2 Civil dissensions] “Studiis civilibus.” This is the sense in which most commentators take studia; and if this be right, the whole phrase must be understood as I have rendered it. So Cortius; "Ut non prius finirentur [studio civilia] nisi bello et vastitate Italiæ." Sallust has studia paratium, Jug c. 42; and Gerlach quotes from Cic. pro Marcell. c. 10: "Non enim consiliis solis et studiis, sed armis etiam et castris dissidebamus."
4 Since the Roman name became great] “Post magnitudinem nominis Romani.” “"I know not why interpreters should find any difficulty in this passage. I understand it to signify simply since the Romans became so great as they were in the time of Hannibal; for, before that period they had suffered even heavier calamities, especially from the Gauls."” Cortius.

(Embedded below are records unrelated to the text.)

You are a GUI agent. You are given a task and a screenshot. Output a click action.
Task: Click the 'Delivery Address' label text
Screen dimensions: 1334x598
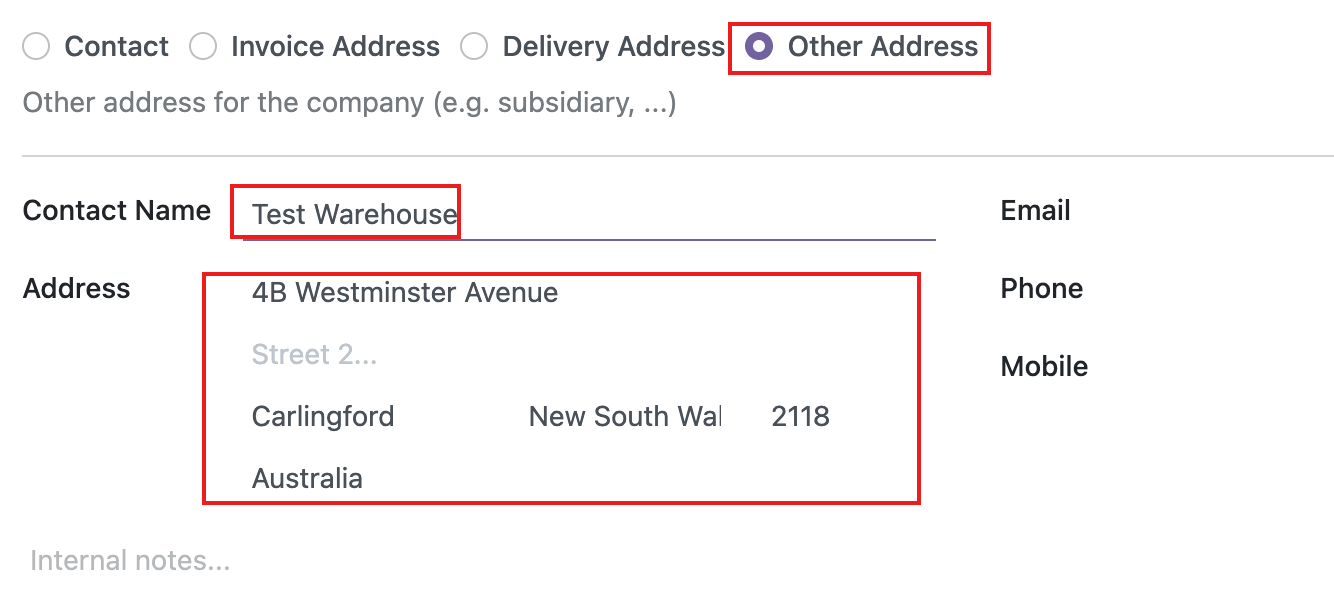coord(613,47)
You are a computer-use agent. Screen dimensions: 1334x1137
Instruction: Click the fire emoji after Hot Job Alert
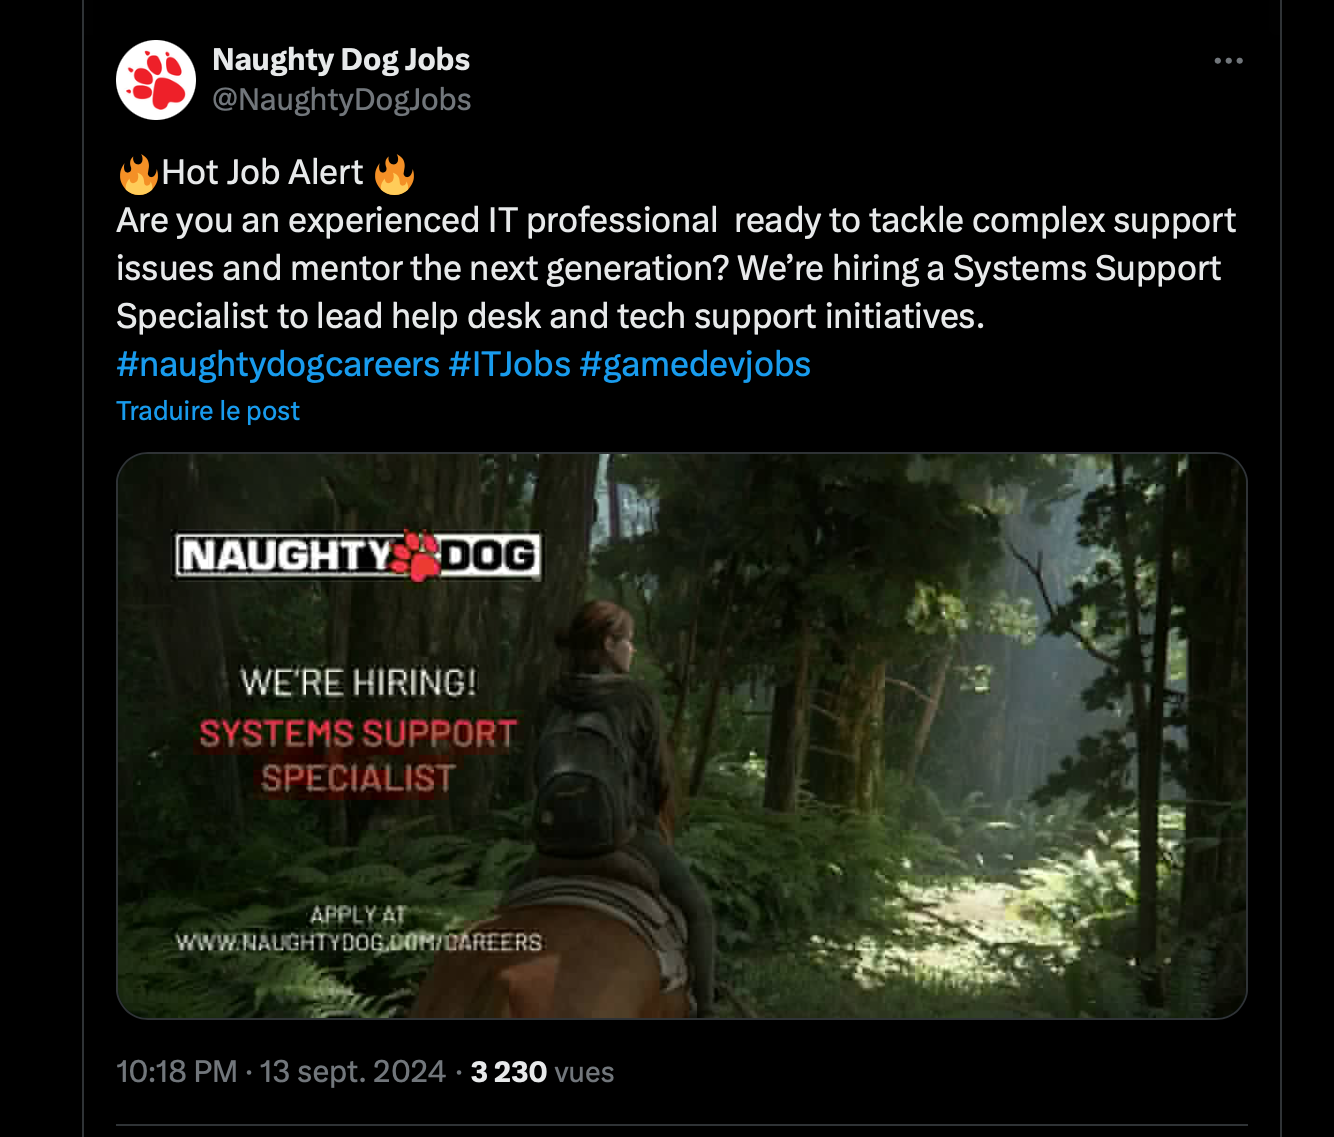coord(394,173)
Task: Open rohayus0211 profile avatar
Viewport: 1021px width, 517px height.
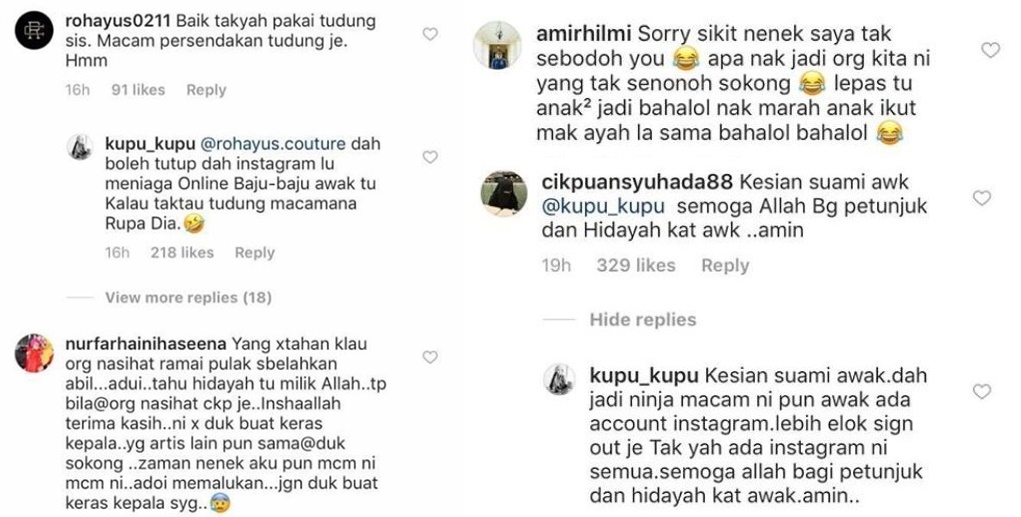Action: point(34,31)
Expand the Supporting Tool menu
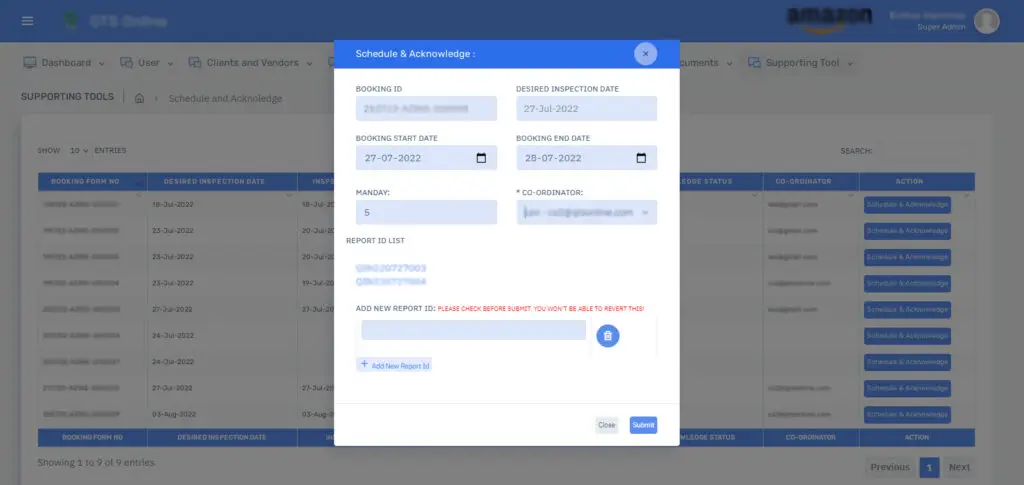 point(800,63)
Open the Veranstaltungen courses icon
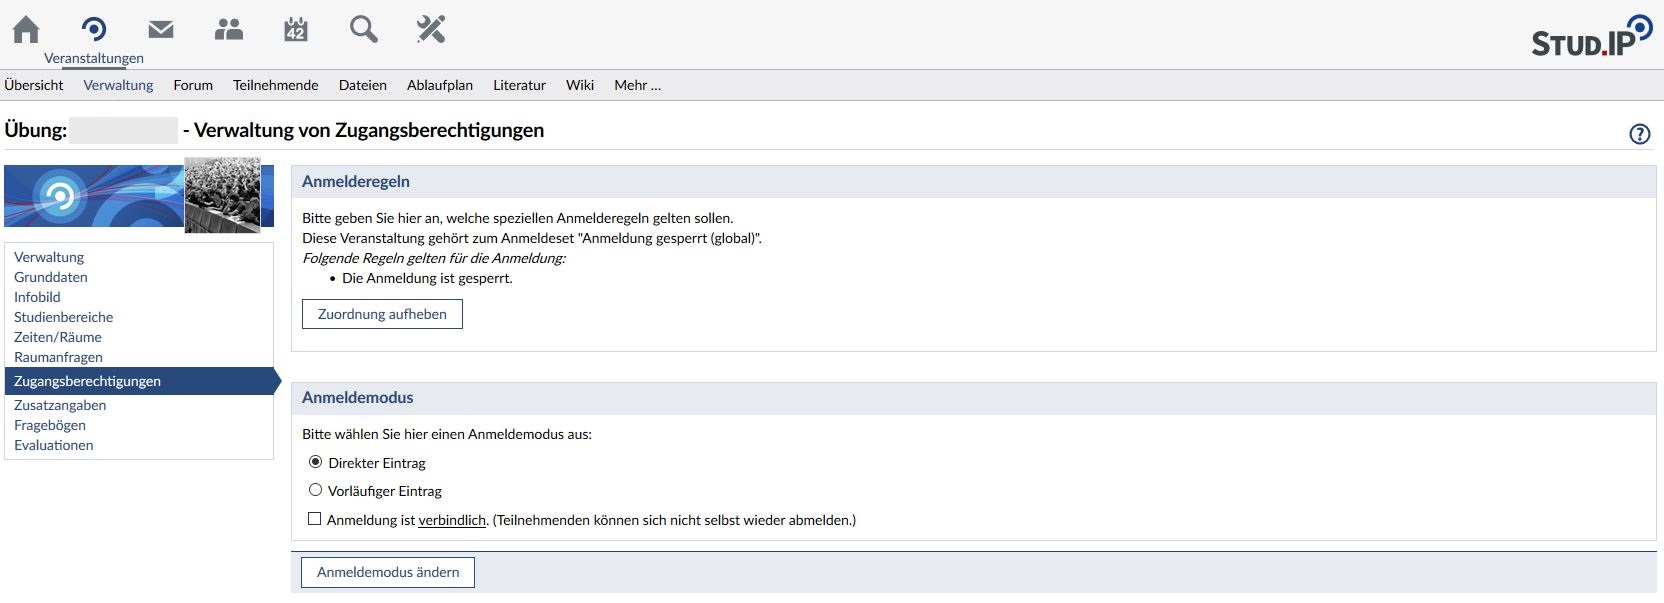Screen dimensions: 1664x603 point(94,30)

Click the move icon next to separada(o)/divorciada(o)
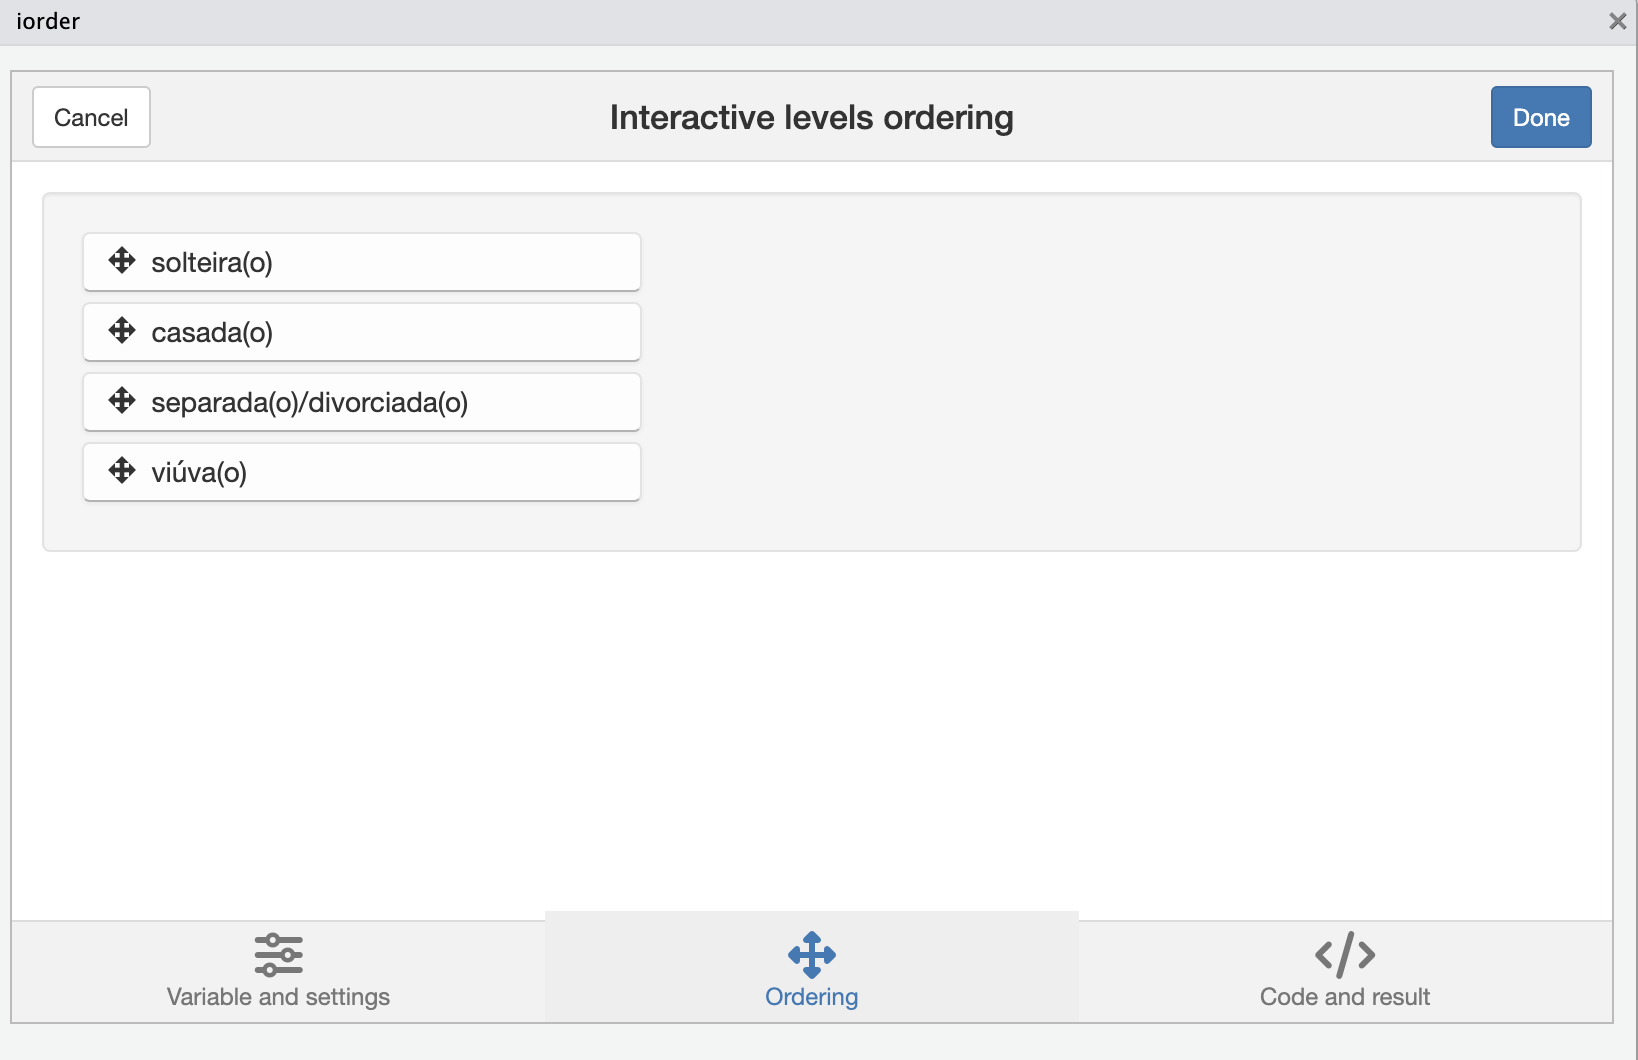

5 Syphax] “"He was King of the Masæsyli in Numidia; was at first an enemy to the Carthaginians (Liv. xxiv. 48), and afterward their friend (Liv. xxviii. 17). He then changed sides again, and made a treaty with Scipio ; but having at length been offered the hand of Sophonisba, the daughter of Asdrubal, in marriage, he accepted it, and returned into alliance with the Carthaginians. Being subsequently taken prisoner by Masinissa and Lælius, the lieutenant of Scipio, (Liv. xxx. 2) he was carried into Italy, and died at Tibur (Liv. xxx. 45)."” Bernouf.
6 His reign] “Imperii.” Cortius thinks that the grant of the Romans ceased with the life of Masinissa, and that his son Micipsa, reigned only over that part of Numidia which originally belonged to his father. But in this opinion succeeding commentators have generally supposed him to be mistaken.